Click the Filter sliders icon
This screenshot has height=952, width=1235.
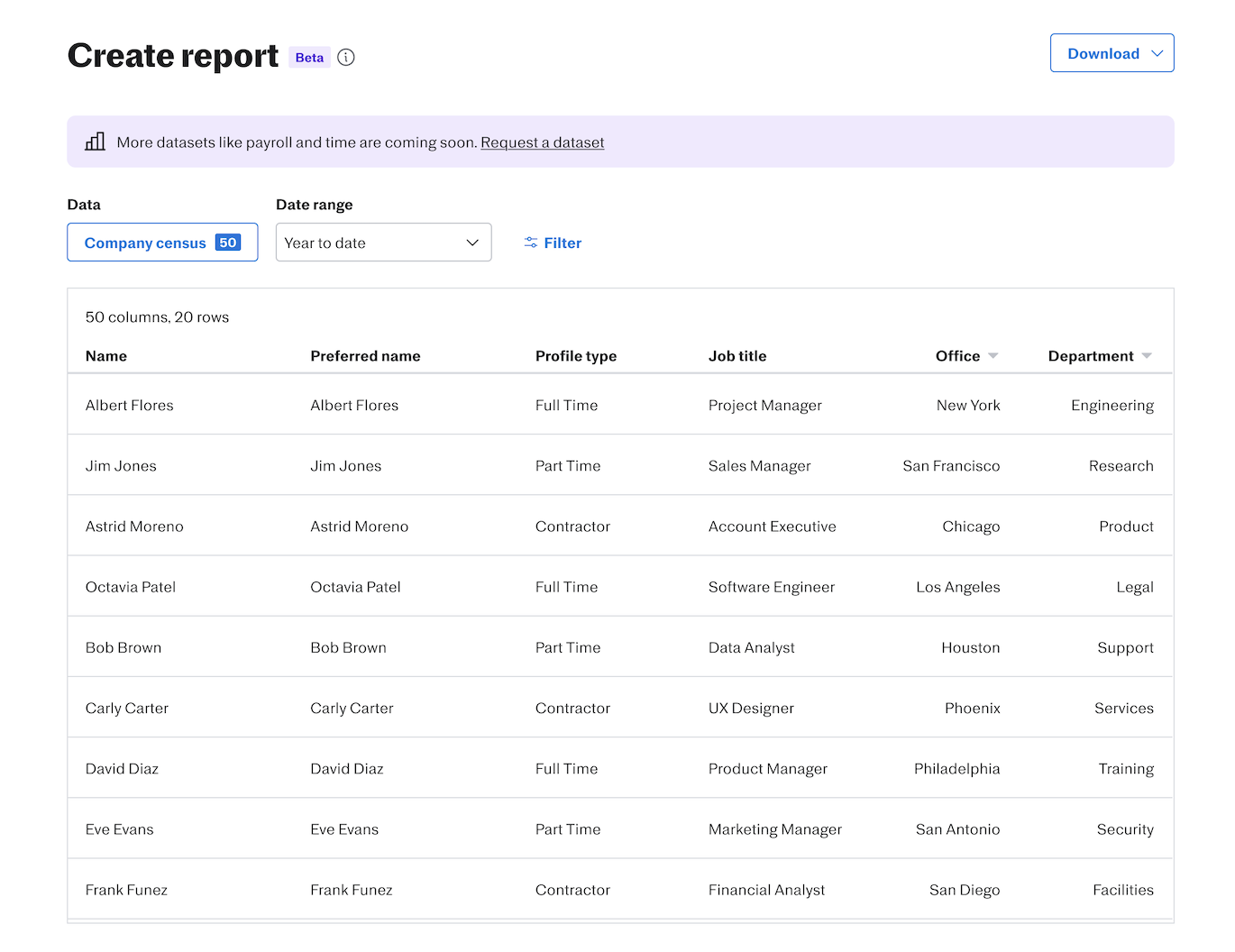point(531,243)
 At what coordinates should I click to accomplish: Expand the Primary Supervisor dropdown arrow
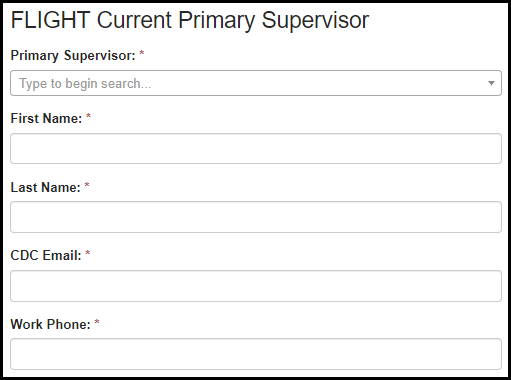(491, 83)
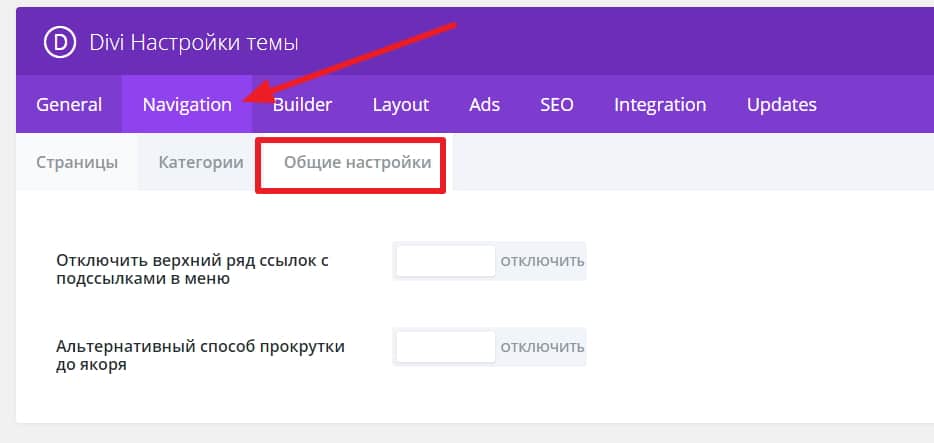This screenshot has height=443, width=934.
Task: Click the 'Отключить верхний ряд ссылок' setting label
Action: click(193, 269)
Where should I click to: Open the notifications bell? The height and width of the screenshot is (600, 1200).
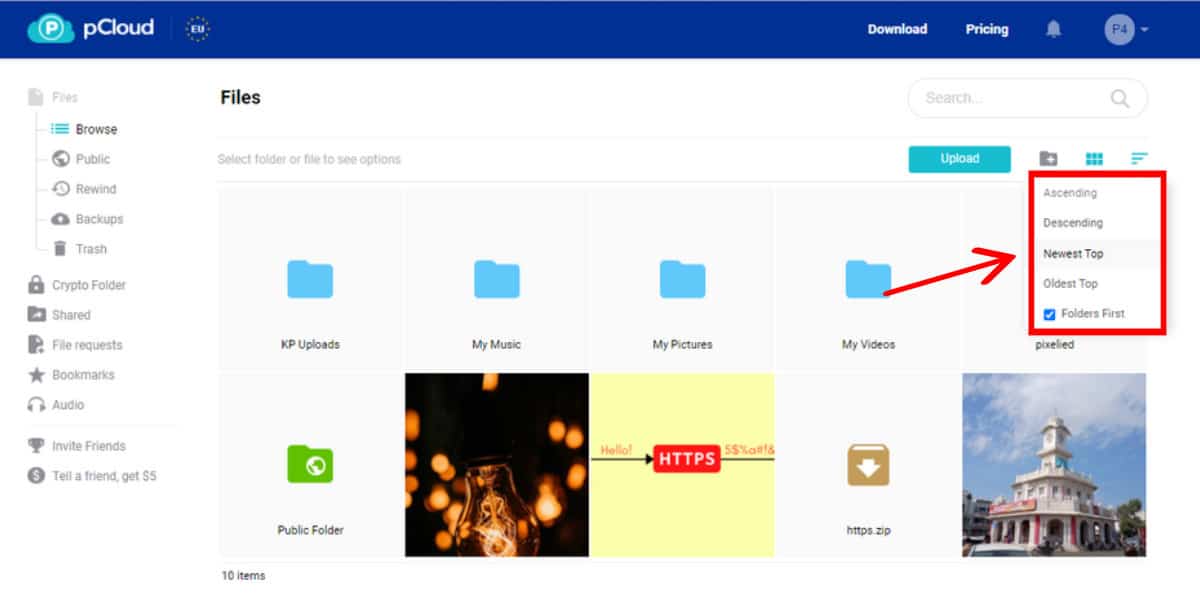pyautogui.click(x=1053, y=29)
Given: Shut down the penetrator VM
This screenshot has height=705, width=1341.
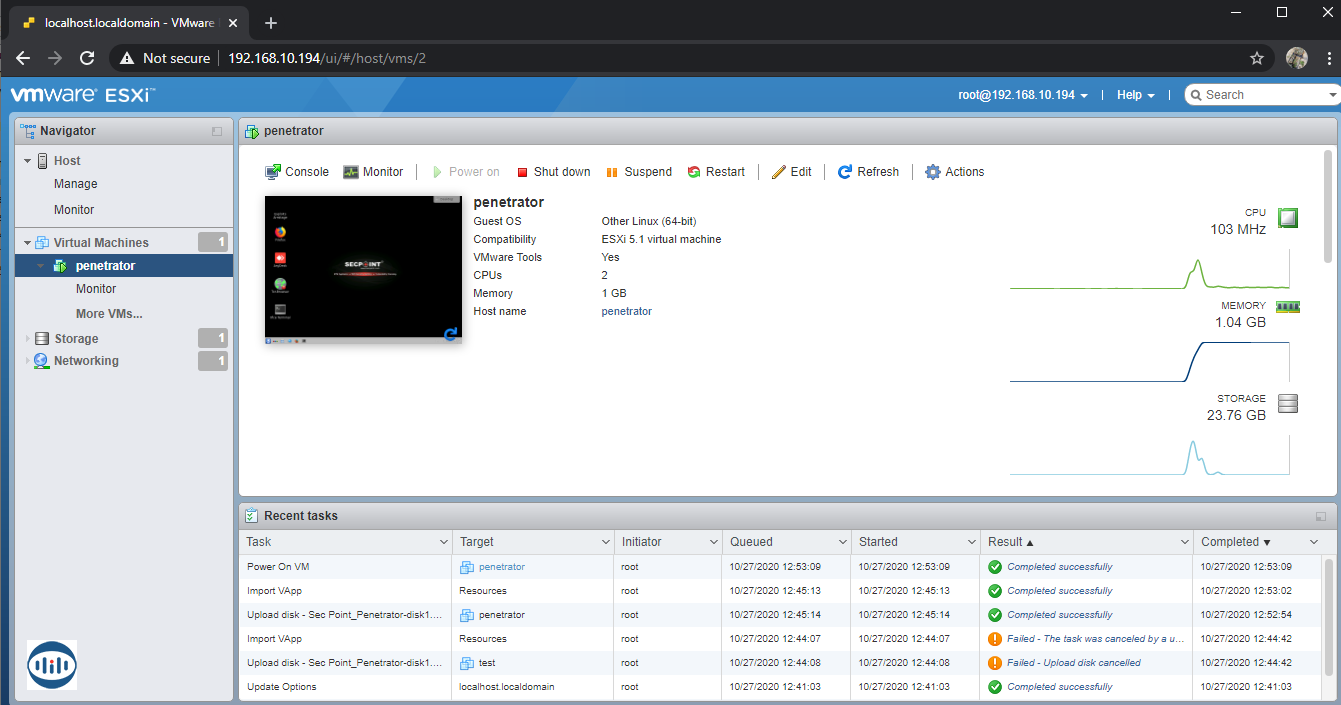Looking at the screenshot, I should tap(553, 172).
***
_TASK REQUIREMENTS_
Copy out the data above word for word, keeping every line as it is but leaving out the pictures.

_RESULT OF THE EXERCISE_
Click the Filter sliders icon
This screenshot has height=952, width=1235.
point(531,243)
 At what coordinates should I click to accomplish: Expand the Primary Supervisor dropdown arrow
(491, 83)
This screenshot has height=443, width=934.
Task: Click the 'Отключить верхний ряд ссылок' setting label
Action: click(193, 269)
Where should I click to: Open the notifications bell? The height and width of the screenshot is (600, 1200).
pyautogui.click(x=1053, y=29)
Given: Shut down the penetrator VM
This screenshot has height=705, width=1341.
Looking at the screenshot, I should tap(553, 172).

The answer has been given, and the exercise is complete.